Need help with grok parsing

Benoit_Martin · September 14, 2017, 1:34am

Hi,

I try to use grok and parse two type of log entry possibility.

The field is a hostname receive by Cisco Prime.

Possibility 1 : AP23132_01,80:e0:1d:e0:c2:10
Possibility 2 : 80:e0:1d:e0:c2:10:AP23132_01

AP23132_01 can also vary with that pattern name.

AP23174_02
TCDAYFA001
TCDMYFA005
TCDQYFA004
TEDFYFA003
TMDGYFA002
TEHBYFA001
TMDFYFA006
TTELYFA111

I build a regex with regex101 and the result is ^[A-Z|0-9]{7}.\d{2}

Now I use grok and try to extract mac address from that filed and add a field MACADDRESS and extract the APNAME with the regex.

    grok {
      match => { "thefield" => [ "%{MAC:MACADDRESS}", "(?<APNAME>^[A-Z|0-9]{7}.\d{2})" ] }
    }

Mac address part work fine but the APNAME part is not working.
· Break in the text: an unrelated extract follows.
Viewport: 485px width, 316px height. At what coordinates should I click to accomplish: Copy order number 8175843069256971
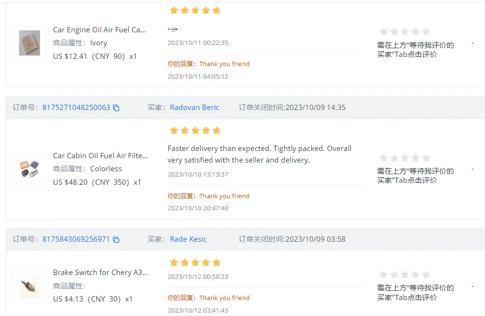coord(116,240)
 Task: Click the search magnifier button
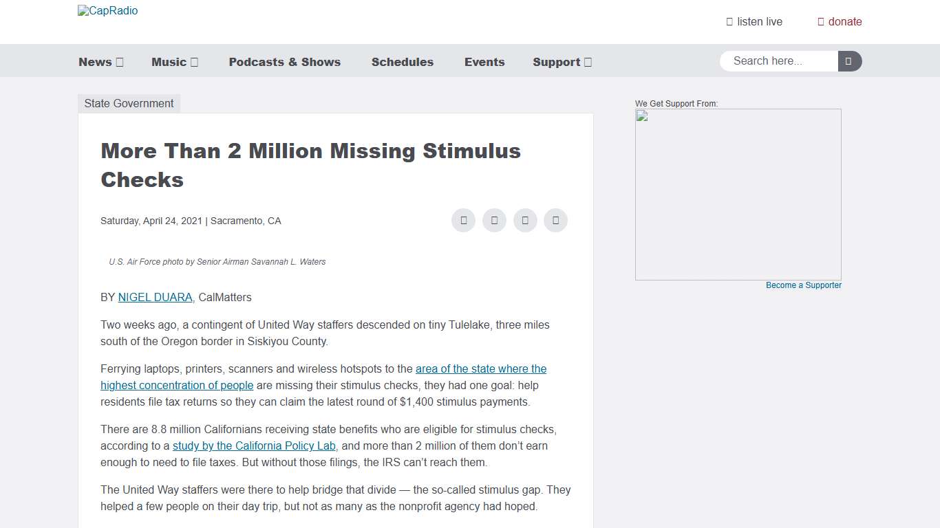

Can you help me to find the right solution .

Thank you!!!

Benoit_Martin · September 14, 2017, 2:52pm

I fix my problem by using 2 grok instead of one. Someone can help me to use a better way to do that please ?

    grok {
      match => { "CISCO-PRIME::Nom_Equipement" => "%{MAC:MACADDRESS}" }
    }
    grok {
      match => { "CISCO-PRIME::Nom_Equipement" => "(?<APNAME>(^|)[A-Z|0-9]{7}.\d{2})" }
    }

NerdSec · September 14, 2017, 3:27pm

You will have to use 2 groks.
That is the only way of doing it, that I am aware of.

system · October 12, 2017, 3:27pm

This topic was automatically closed 28 days after the last reply. New replies are no longer allowed.